Did you catch my mood board for the Dùn Èideann when I was looking for testers? The overall design and feel I was going for was inspired by not only vintage Dior and Balenciaga cocoon coats but also Stella McCartney parkas from her Adidas collaborations (which I ADORE). This is a coat pattern I’ve been wanting for a long time and while I have certainly admired many patterns with a similar feel over the last couple of years, I opted to make my own knowing I could build in the particular features I was wanting. It was originally cut for a faux fur I picked up from Joel and Son’s sale but like the wax cotton parka version I’ve been dreaming of, I’ve not gotten around to making them up yet; rest assured they will be coming, the fabric is cut, it will just be a while until I get around to them!


First off I want to talk to you about the collar, it is massive. It is perfect for colder months or if you just like a large roll neck collar. You don’t need to interface the collar when you are sewing it up, however if you are using a particularly lightweight fabric or if your under collar is made with a slippier fabric then you may want to consider using a light to mid weight fusing. You can wear it a couple of ways, from fully closed, half closed to fully open; my favourite being half open with a scarf wrapped underneath it – warmth and comfort are everything to me.



Of course if you couldn’t make this coat without the collar it would be a pretty one dimensional pattern wouldn’t it?


This pattern makes up perfectly well without the collar for your spring/summer wardrobe. I made a point of making one up in a black cupro to see how the shape of the darted hem would handle such a lightweight drapey fabric – and there was no interfacing required! It has the look and feel of a duster in such a light fabric; team it up with a belt to add a bit of shape to the form without losing that hem and swisssh!


Next up, lets look at the sleeves; these are grown on to the coat side panels and have a generous cut which is in keeping with the overall exaggerated fit of the coat body. The sleeve cuffs are sewn on and designed to be turned up; with sleeve/cuff length sitting at just the right height for your deep coat pockets. The coat fastens all along the collar, and down the front to the pocket height – this is so you can still walk in it, if you fasten to the hemline then you can expect to walk like a penguin. My preferred notions for the coat fastenings are coat hook and eye fasteners or snap/magnetic fastenings on the inside placket. I wanted to keep the front line of the coat clean looking though it is perfectly acceptable to use buttons to fasten your coat, just watch out for those bulky layers when making your buttonholes.


Lets talk about the darted hem now; this is my favourite feature.
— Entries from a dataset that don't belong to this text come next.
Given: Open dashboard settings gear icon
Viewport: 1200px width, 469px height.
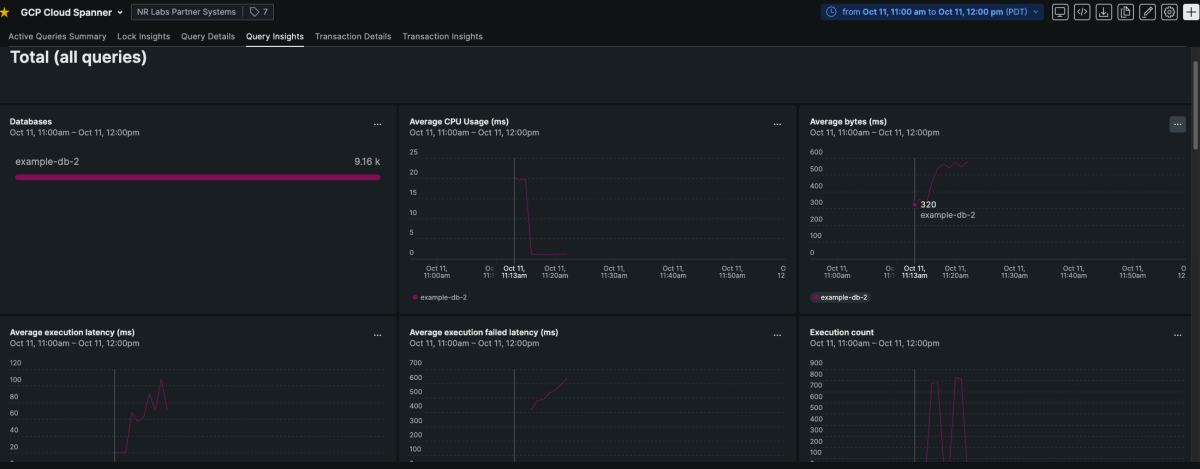Looking at the screenshot, I should [1169, 12].
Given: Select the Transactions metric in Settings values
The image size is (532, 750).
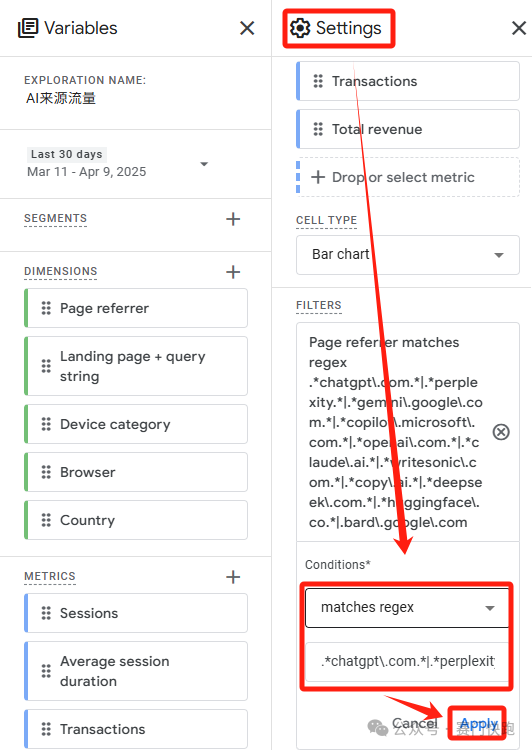Looking at the screenshot, I should tap(408, 81).
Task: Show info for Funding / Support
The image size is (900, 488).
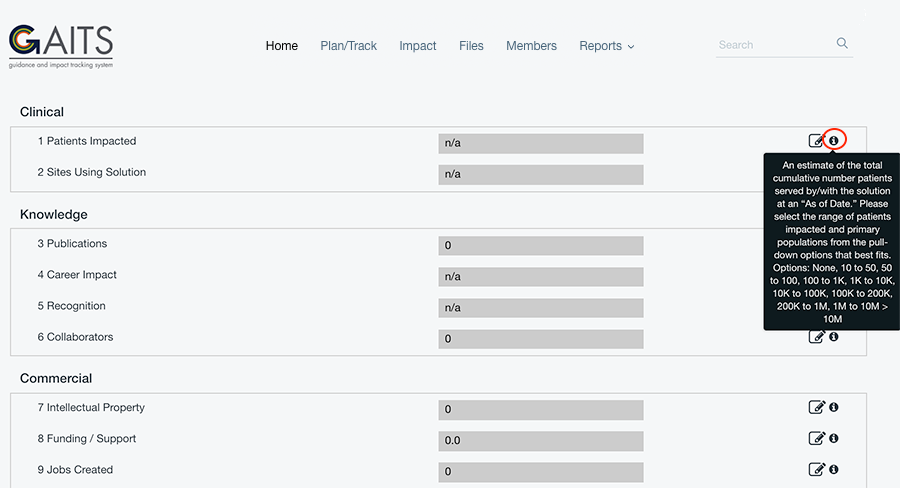Action: click(834, 438)
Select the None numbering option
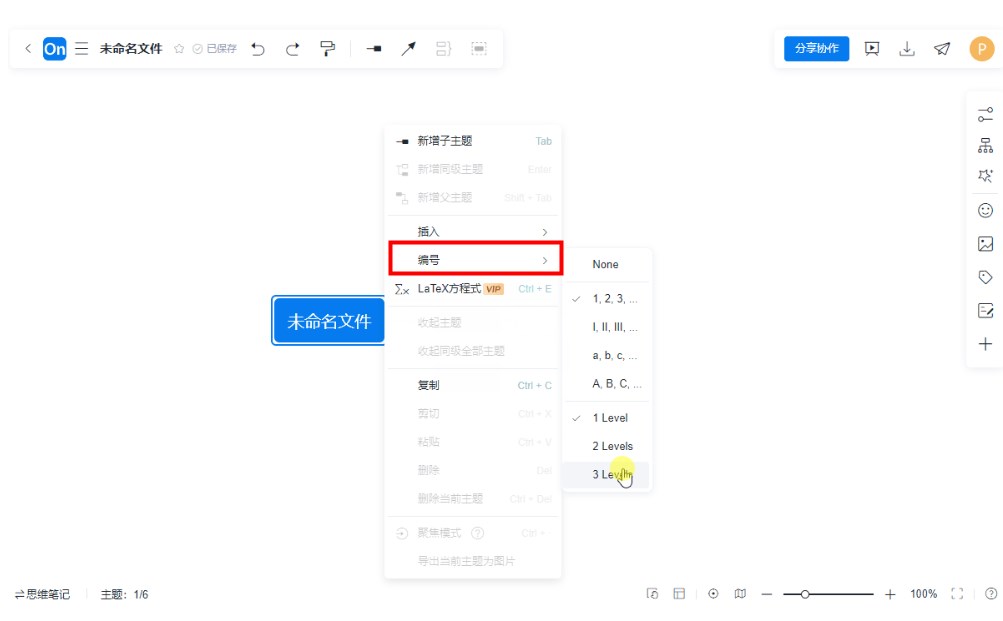The image size is (1003, 621). pyautogui.click(x=605, y=265)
I love the way that the darts give the hem 3D volume and shape! The body panels of the coat also sew together at the bottom as darts to keep that shape going all around the base of your coat. I’m not the biggest fan of a faced hem but I’ve added one to this coat for a number of reasons, number one being this was the best way to preserve the lines and details of my favourite feature.

This coat is a very quick sew overall, but the hem is a labour of love, why? Because one of the very last things that you will do on this coat is hand finish your hem facings with a blind hem or slip stitch, but don’t let that put you off, it is a very small amount of hand sewing and is intended to not only help you practice your couture sewing techniques but more importantly to not ruin your beautiful hem with a long machine stitch running through it.